## Exercise description
Look through the data below for the line with "How do I perform: Click" and the line with "Given: Click the", then transcribe exactly from the first through the second, leaving out all pictures.

## Stored data
* * * * * * * * *
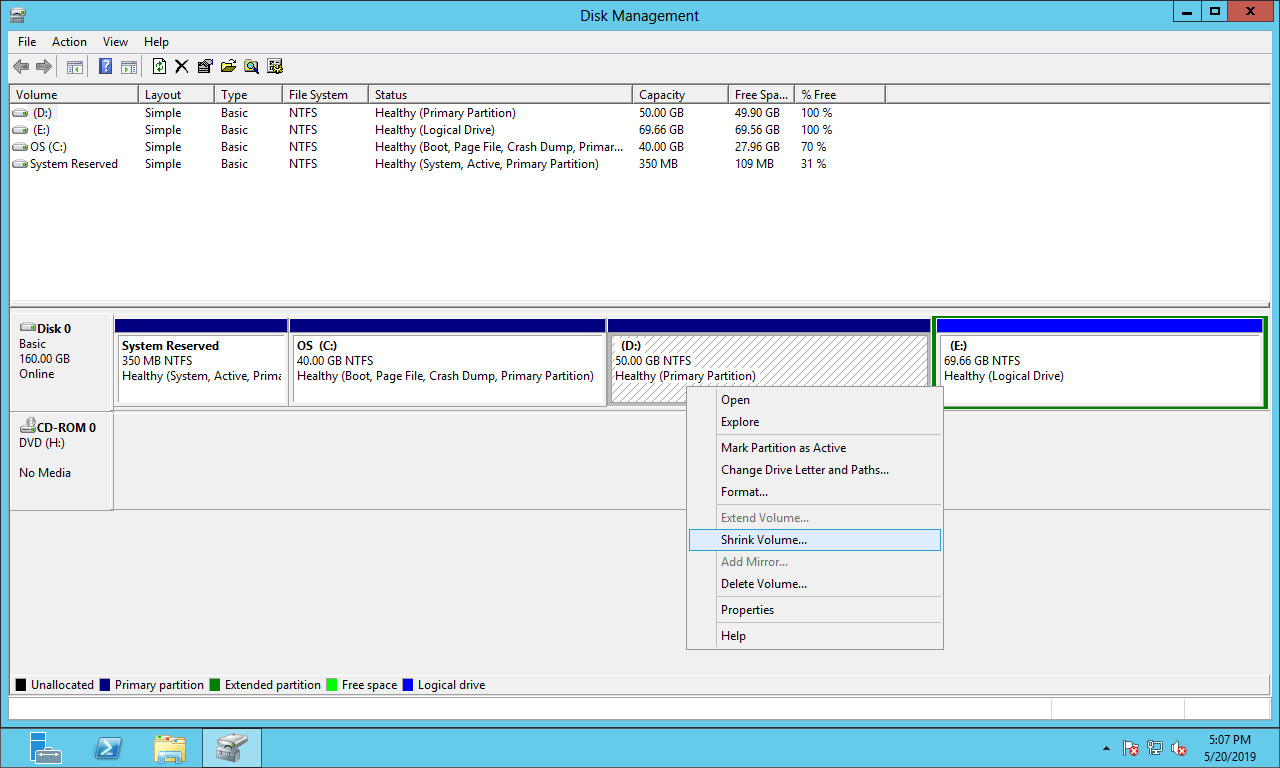Click the open folder toolbar icon
The width and height of the screenshot is (1280, 768).
[x=228, y=67]
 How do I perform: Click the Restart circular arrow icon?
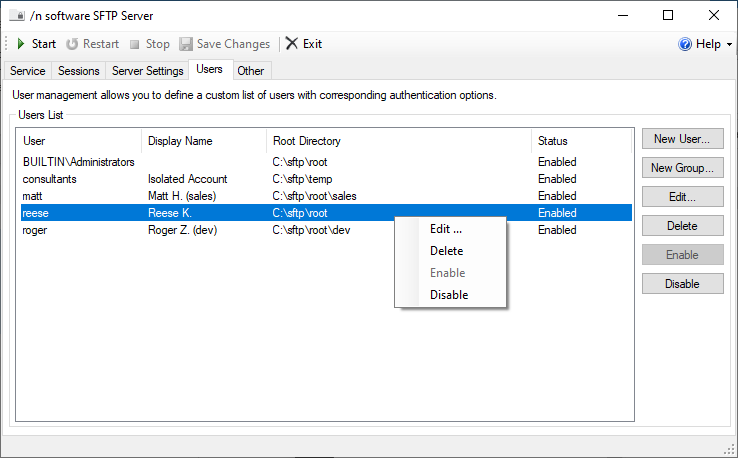point(72,44)
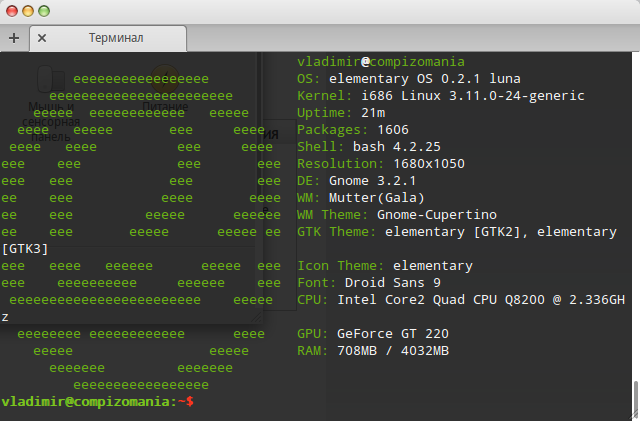Click the yellow minimize window button

click(x=28, y=11)
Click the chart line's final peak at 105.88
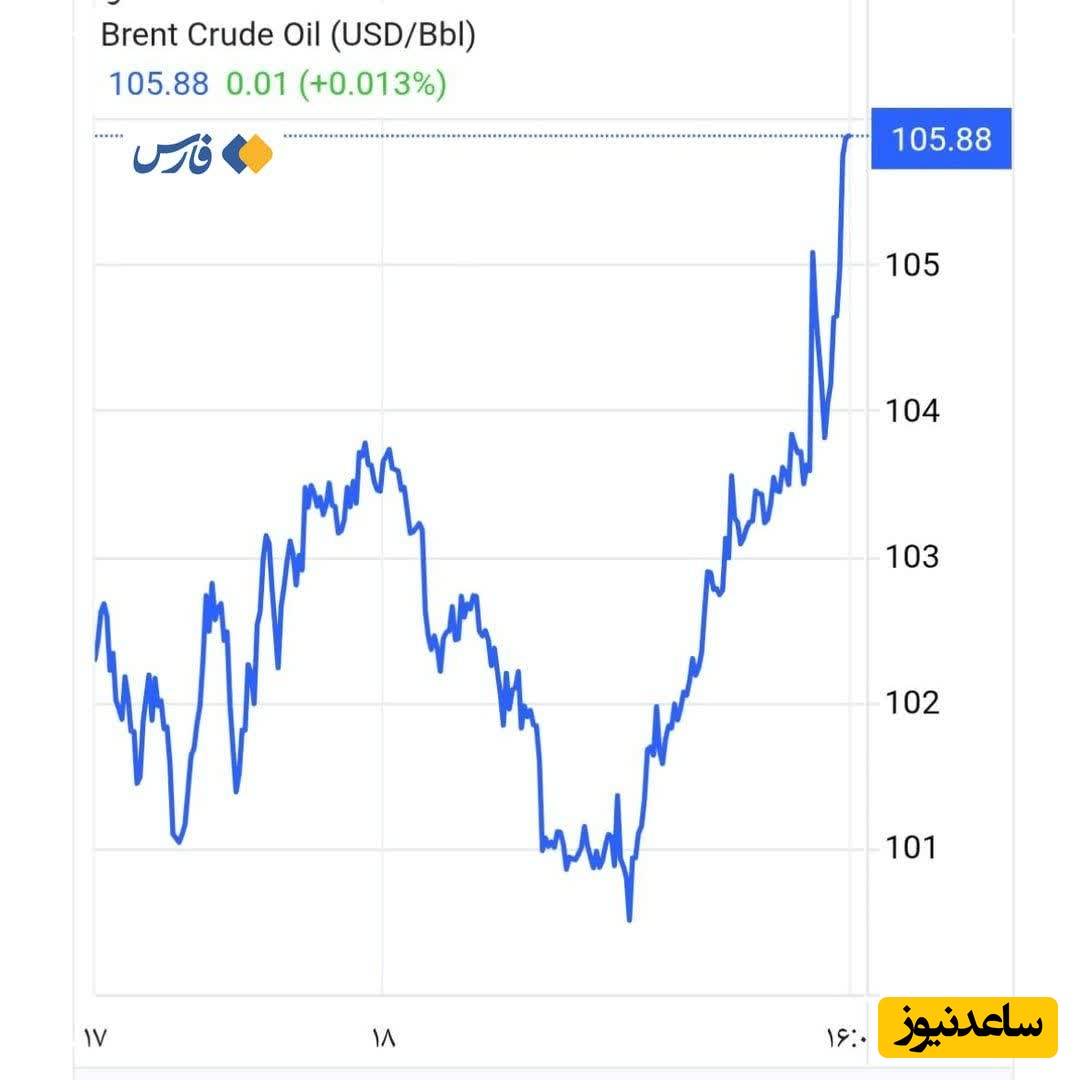 click(x=849, y=135)
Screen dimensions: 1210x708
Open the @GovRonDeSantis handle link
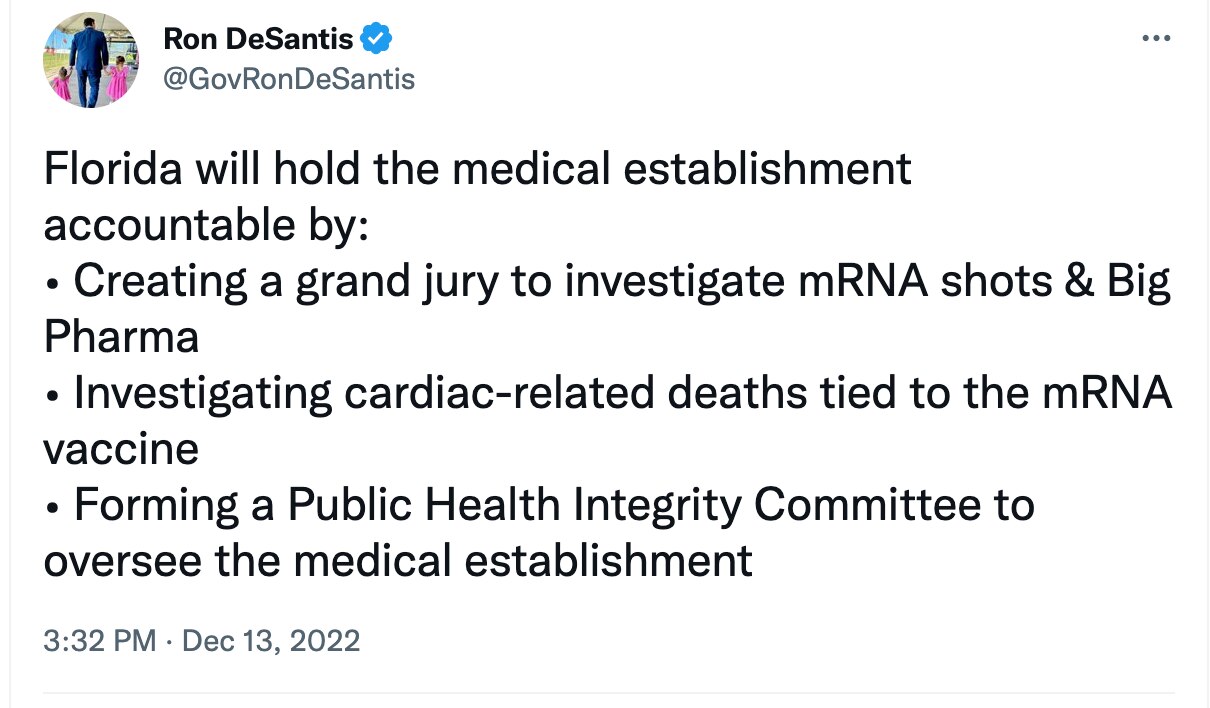click(288, 78)
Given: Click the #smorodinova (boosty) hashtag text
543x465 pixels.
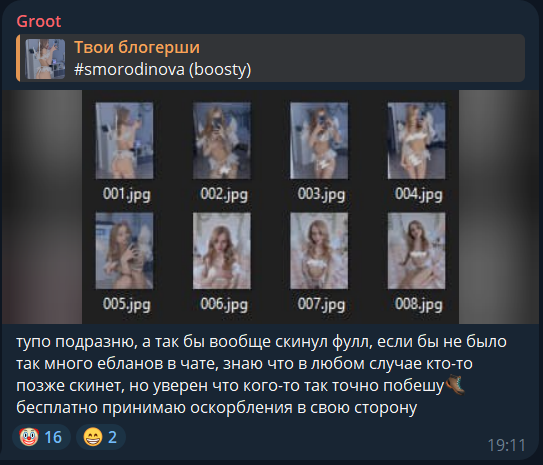Looking at the screenshot, I should pos(162,69).
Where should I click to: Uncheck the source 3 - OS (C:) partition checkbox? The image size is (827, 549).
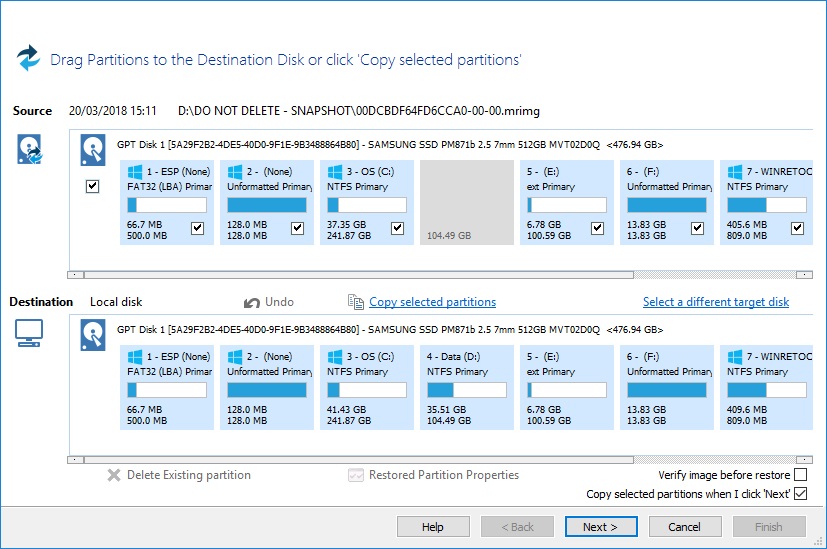[397, 228]
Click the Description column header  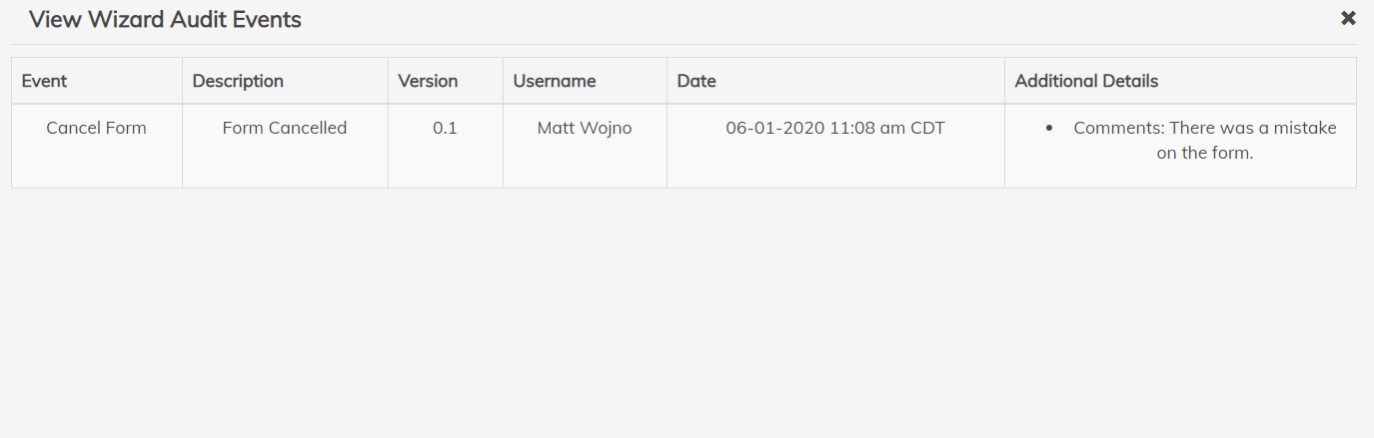point(238,81)
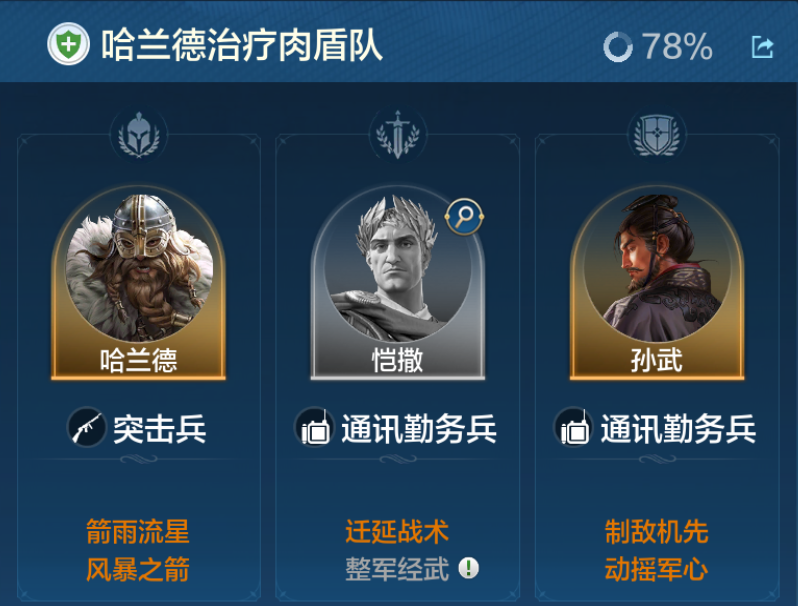
Task: Open the 制敌机先 skill
Action: click(x=657, y=532)
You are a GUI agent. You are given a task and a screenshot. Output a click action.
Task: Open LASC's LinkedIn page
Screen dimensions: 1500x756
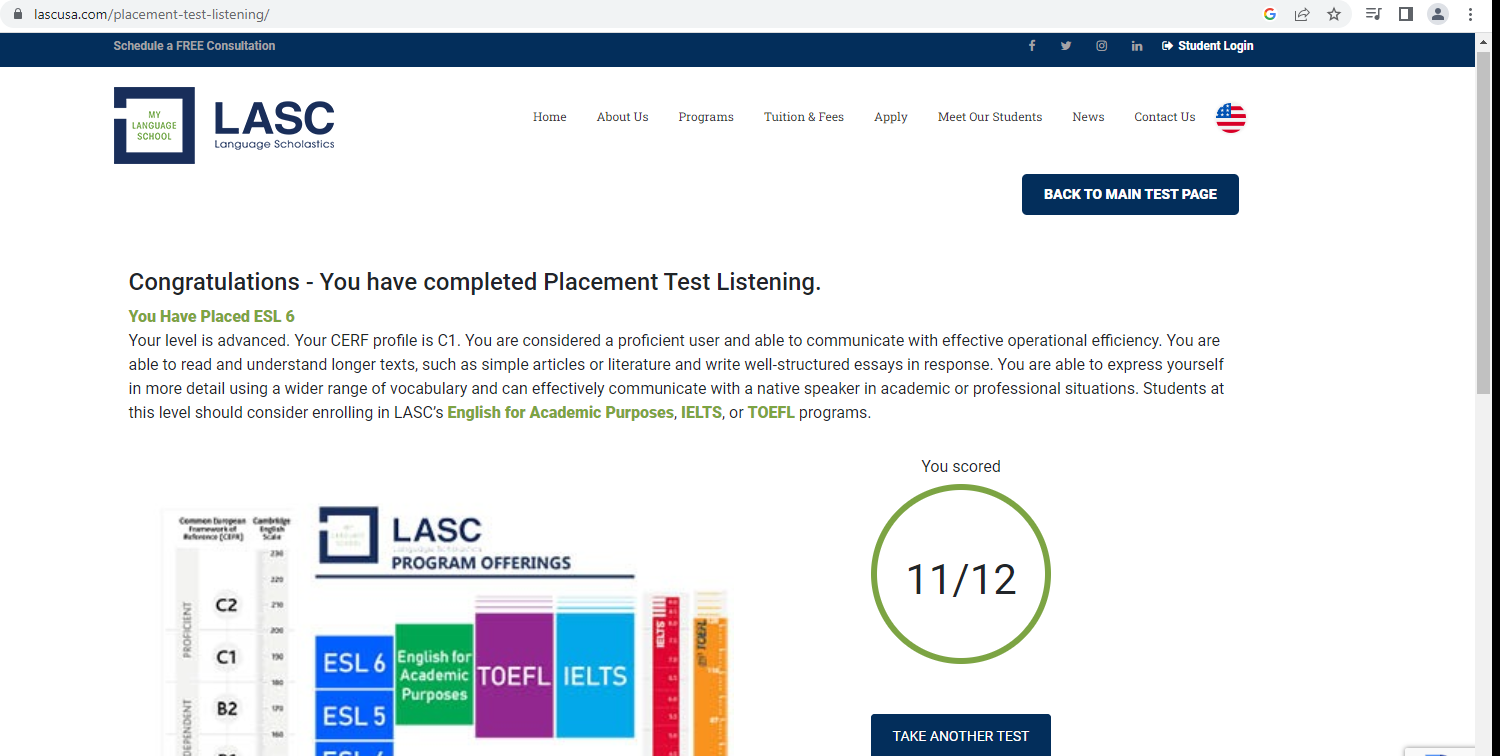click(1136, 45)
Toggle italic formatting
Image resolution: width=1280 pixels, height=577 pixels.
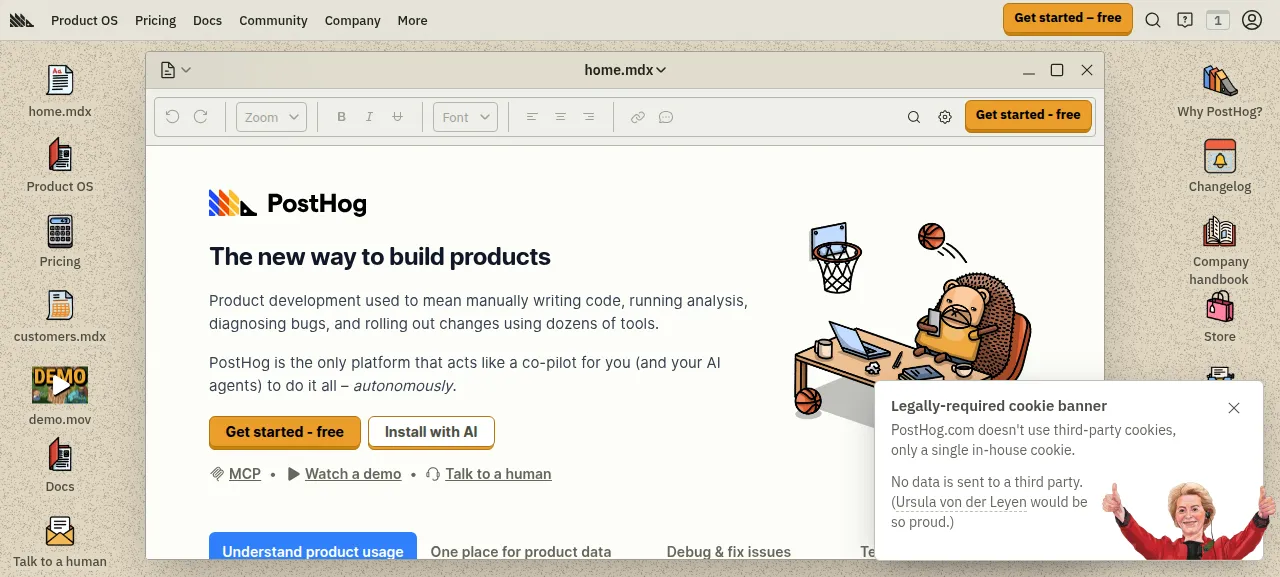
* * * * * * * * *
## Exercise output
 How do I perform: Click the Restart circular arrow icon?
point(72,44)
Click the yellow minimize window button

click(x=28, y=11)
Click the chart line's final peak at 105.88
 click(x=849, y=135)
Screen dimensions: 1210x708
Open the @GovRonDeSantis handle link
click(288, 78)
Given: Click the #smorodinova (boosty) hashtag text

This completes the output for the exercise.